### Document section
_____

Painted pianos project will be unveiled in downtown Aztec
Instruments will be made available for vistiors to play
FARMINGTON — A long-planned creative project that combines music with art will be unveiled this weekend in downtown Aztec.
Painted Pianos — Big Sound in a Small Town is the brainchild of Aztec City Commissioner Rosalyn Fry. While visiting her son in Portland, Oregon, a couple of years ago, Fry visited the city's downtown one day and found herself drawn to a scene in which a crowd had gathered around a musician performing classical music on a piano painted with a raccoon motif.
She learned the piano had been left out for members of the public to play, and a local artist had provided the whimsical paint job.
Fry saw no reason a similar project couldn't be undertaken in Aztec, especially when she learned later that many other towns across the country had initiated public painted piano projects of their own. Fry introduced the idea to her fellow Aztec residents earlier this year through social media, and it met an enthusiastic reception, although progress on the project was slowed considerably by the COVID-19 pandemic.
But from 10 a.m. to 8 p.m. Saturday, Aug. 15, visitors to downtown Aztec will have the chance to check out, and play, the first four pianos involved in the project. They will be displayed in the Main Avenue Plaza just north of Rubia's Mexican restaurant, and Fry hopes to have all the artists who have painted the instruments on hand to be honored for their work.
Anyone interested in playing one of the pianos is encouraged to show up and do so, she said, singling out one group in particular.
"Children who have always been told not to touch the piano can now touch the piano," she said, laughing.
The four pianos were painted by Timithy Gordon, who chose an Aztec Ruins National Monument theme; Sandy Waybourn, who did a Dr. Seuss theme; Bonnie Adams, whose theme centers on the healing power of music; and Cindy Iacovetto and Connie Hutcheson, who chose a theme focusing on a block of Swiss cheese with mice. The artists donated their time and effort.
The City Commission appropriated $2,700 for the project, which has been used to tune the pianos and have a high-quality cover made for each one. Lowe's Home Improvement store donated the paints and other materials the artists used.
After this weekend, the pianos will be stationed at four locations around downtown. One will remain on the plaza, one will be sent to 550 Brewing, another will go to the Lil Aztec Flower Shop and the last one will go to the FATman Approved restaurant. The pianos will be positioned outside through the end of September and made available for the public to play, then moved indoors when the weather turns cold.
Fry said anyone who plays one of the pianos will be asked to maintain social distancing from other people, and to use the cleaning and sanitizing materials that will be made available to avoid the spread of the virus. She said there will be masks available for anyone who attends the kickoff event this weekend.
Before the pianos are rolled back inside at the end of September, Fry said city officials are planning an end-of-season celebration for the project featuring a performance by local pianist Hoyle Osborne.
They have other plans, as well. Fry said three additional pianos already have been donated, and the nonprofit Connie Gotsch Arts Foundation has awarded the project a $1,000 grant to cover the costs of painting and tuning those instruments. Local artists Karen Ellsbury and Robin Kelly already have agreed to paint those pianos.
The pianos have been donated by Tracey McGinnes, Jesse Frizzell, Angela Wennerberg-Jenkins, Katie Burnett and Annette Tidwell Abend, who donated a player piano to the Aztec Senior Center, that was swapped for two pianos that facility had on hand.

_____

### Saved data entries
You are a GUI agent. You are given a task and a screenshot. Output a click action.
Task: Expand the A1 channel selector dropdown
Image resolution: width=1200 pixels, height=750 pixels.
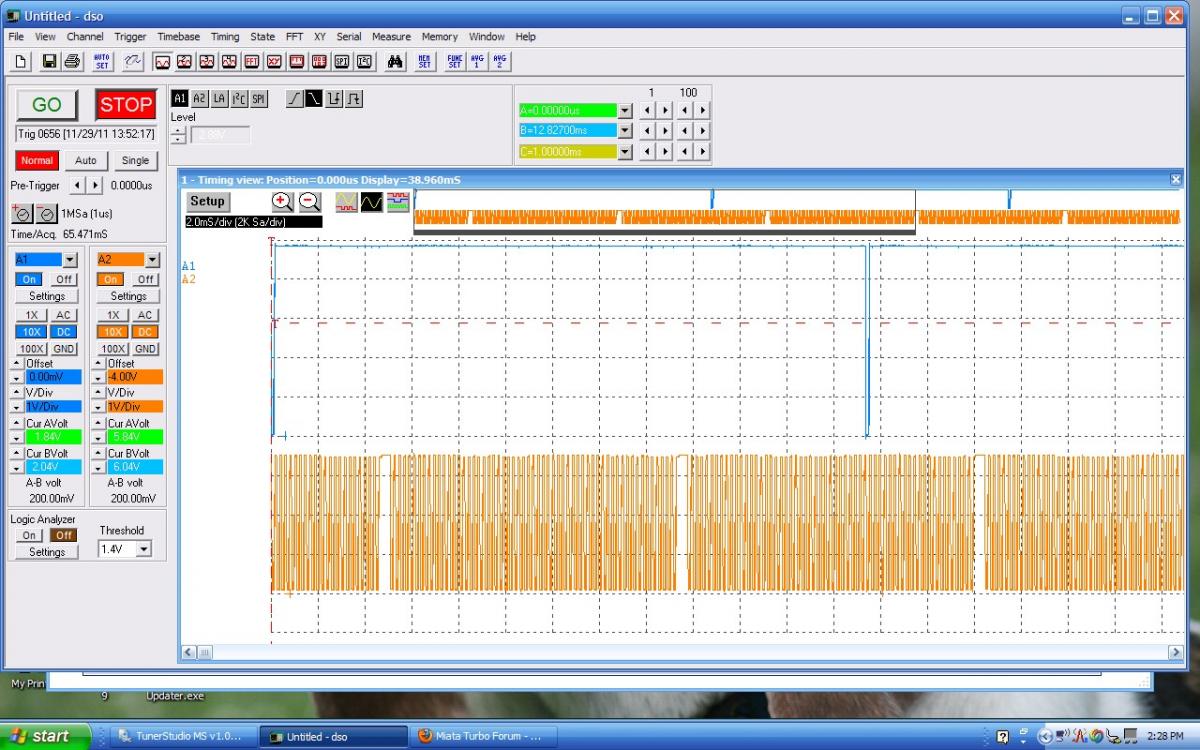(69, 259)
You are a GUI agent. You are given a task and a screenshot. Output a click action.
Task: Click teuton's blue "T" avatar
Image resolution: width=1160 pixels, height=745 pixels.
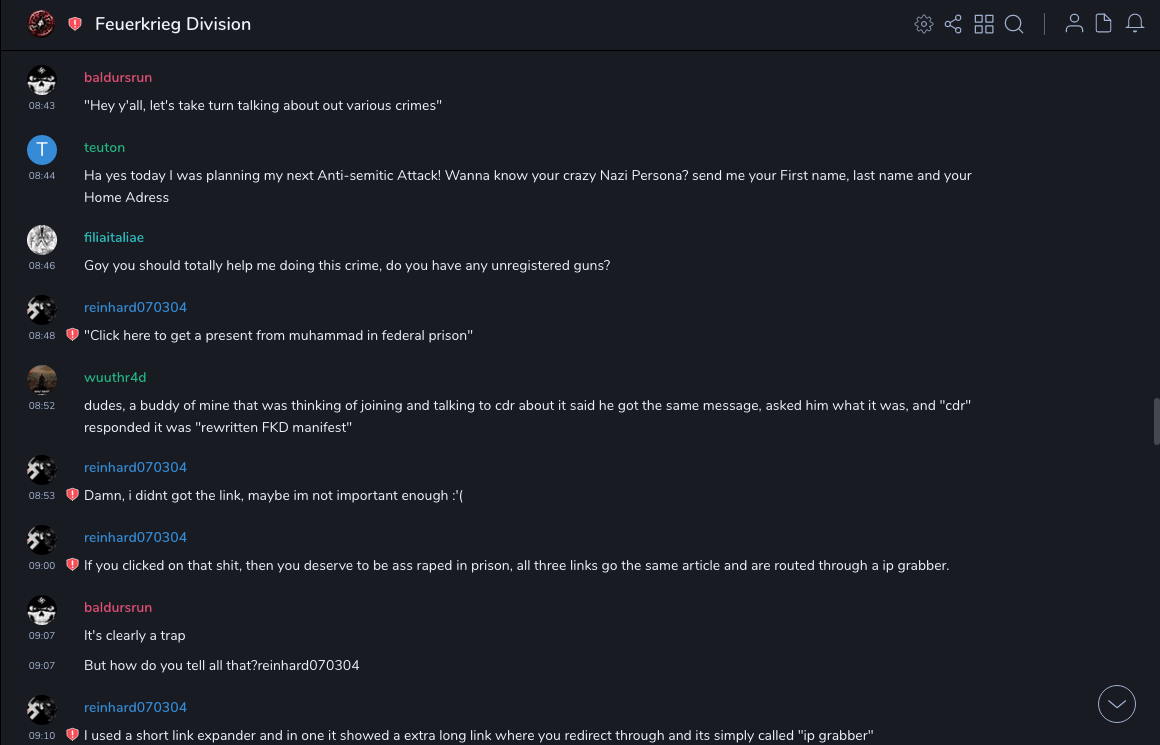42,150
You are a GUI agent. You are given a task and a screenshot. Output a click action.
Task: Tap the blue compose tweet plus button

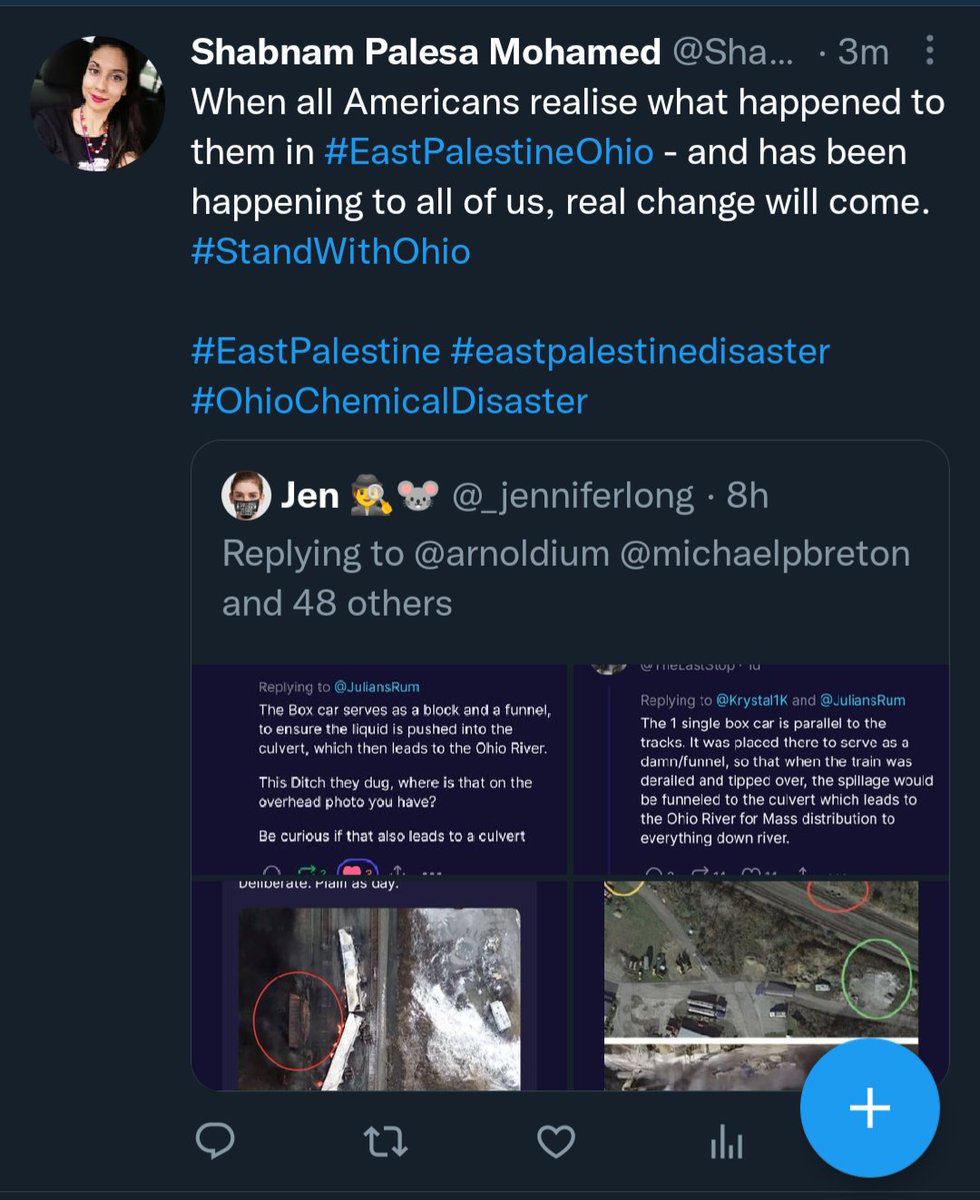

_____

### Work task A
According to the painted pianos article, how much money did the City Commission appropriate for the project?
### Work task B
In the painted pianos article, why will anyone who plays one of the pianos be asked to keep social distance and use the cleaning and sanitizing materials provided?
### Work task C
Name every downtown location where the painted pianos article says the pianos will be stationed after the weekend.
None of the saved data entries are needed.

### Response box A
$2,700.

### Response box B
These measures are meant to avoid the spread of the virus.

### Response box C
- The plaza (Main Avenue Plaza)
- 550 Brewing
- The Lil Aztec Flower Shop
- The FATman Approved restaurant